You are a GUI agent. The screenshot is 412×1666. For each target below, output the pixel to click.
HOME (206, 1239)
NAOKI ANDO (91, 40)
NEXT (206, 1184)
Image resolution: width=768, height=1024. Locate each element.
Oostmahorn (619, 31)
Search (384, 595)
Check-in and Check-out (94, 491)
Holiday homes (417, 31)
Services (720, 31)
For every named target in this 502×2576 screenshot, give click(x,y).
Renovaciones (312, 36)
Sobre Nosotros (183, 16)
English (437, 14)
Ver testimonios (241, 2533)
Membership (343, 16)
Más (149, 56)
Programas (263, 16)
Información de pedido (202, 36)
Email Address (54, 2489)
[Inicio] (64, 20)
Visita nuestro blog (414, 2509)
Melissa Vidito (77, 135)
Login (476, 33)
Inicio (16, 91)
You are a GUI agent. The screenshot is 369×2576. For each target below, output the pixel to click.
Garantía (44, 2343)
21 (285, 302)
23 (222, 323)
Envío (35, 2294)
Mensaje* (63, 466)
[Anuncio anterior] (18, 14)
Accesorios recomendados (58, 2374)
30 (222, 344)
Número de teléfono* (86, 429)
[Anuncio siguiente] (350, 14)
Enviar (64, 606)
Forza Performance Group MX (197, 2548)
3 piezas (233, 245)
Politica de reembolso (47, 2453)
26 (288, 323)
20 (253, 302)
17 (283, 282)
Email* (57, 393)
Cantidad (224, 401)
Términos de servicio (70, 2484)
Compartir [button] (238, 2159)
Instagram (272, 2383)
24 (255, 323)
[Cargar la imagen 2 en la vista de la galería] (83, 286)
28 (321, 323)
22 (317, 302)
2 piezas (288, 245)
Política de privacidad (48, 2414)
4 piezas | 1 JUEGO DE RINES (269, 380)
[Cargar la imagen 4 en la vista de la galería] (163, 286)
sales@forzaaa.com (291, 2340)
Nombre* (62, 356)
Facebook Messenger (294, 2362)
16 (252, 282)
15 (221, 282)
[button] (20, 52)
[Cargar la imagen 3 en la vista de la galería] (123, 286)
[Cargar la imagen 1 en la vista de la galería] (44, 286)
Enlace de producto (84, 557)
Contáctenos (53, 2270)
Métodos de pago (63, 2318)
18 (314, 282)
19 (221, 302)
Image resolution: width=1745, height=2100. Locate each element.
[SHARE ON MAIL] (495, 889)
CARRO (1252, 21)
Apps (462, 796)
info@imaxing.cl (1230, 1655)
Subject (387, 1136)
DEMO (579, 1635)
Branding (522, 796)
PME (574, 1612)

--- --- ---

* [DIRECTIONS]
Reproduce the entries above exactly, starting at their first line and finishing with the line that contains "[Cargar la imagen 1".

* [ANSWER TO THE PROBLEM]
You are a GUI agent. The screenshot is 412×1666. For each target below, output the pixel to click.
HOME (206, 1239)
NAOKI ANDO (91, 40)
NEXT (206, 1184)
Image resolution: width=768, height=1024. Locate each element.
Oostmahorn (619, 31)
Search (384, 595)
Check-in and Check-out (94, 491)
Holiday homes (417, 31)
Services (720, 31)
For every named target in this 502×2576 screenshot, give click(x,y).
Renovaciones (312, 36)
Sobre Nosotros (183, 16)
English (437, 14)
Ver testimonios (241, 2533)
Membership (343, 16)
Más (149, 56)
Programas (263, 16)
Información de pedido (202, 36)
Email Address (54, 2489)
[Inicio] (64, 20)
Visita nuestro blog (414, 2509)
Melissa Vidito (77, 135)
Login (476, 33)
Inicio (16, 91)
You are a GUI agent. The screenshot is 369×2576. For each target below, output the pixel to click.
Garantía (44, 2343)
21 (285, 302)
23 (222, 323)
Envío (35, 2294)
Mensaje* (63, 466)
[Anuncio anterior] (18, 14)
Accesorios recomendados (58, 2374)
30 (222, 344)
Número de teléfono* (86, 429)
[Anuncio siguiente] (350, 14)
Enviar (64, 606)
Forza Performance Group MX (197, 2548)
3 piezas (233, 245)
Politica de reembolso (47, 2453)
26 (288, 323)
20 (253, 302)
17 (283, 282)
Email* (57, 393)
Cantidad (224, 401)
Términos de servicio (70, 2484)
Compartir [button] (238, 2159)
Instagram (272, 2383)
24 (255, 323)
[Cargar la imagen 2 en la vista de la galería] (83, 286)
28 (321, 323)
22 (317, 302)
2 piezas (288, 245)
Política de privacidad (48, 2414)
4 piezas | 1 JUEGO DE RINES (269, 380)
[Cargar la imagen 4 en la vista de la galería] (163, 286)
sales@forzaaa.com (291, 2340)
Nombre* (62, 356)
Facebook Messenger (294, 2362)
16 (252, 282)
15 (221, 282)
[button] (20, 52)
[Cargar la imagen 3 en la vista de la galería] (123, 286)
[Cargar la imagen 1 en la vista de la galería] (44, 286)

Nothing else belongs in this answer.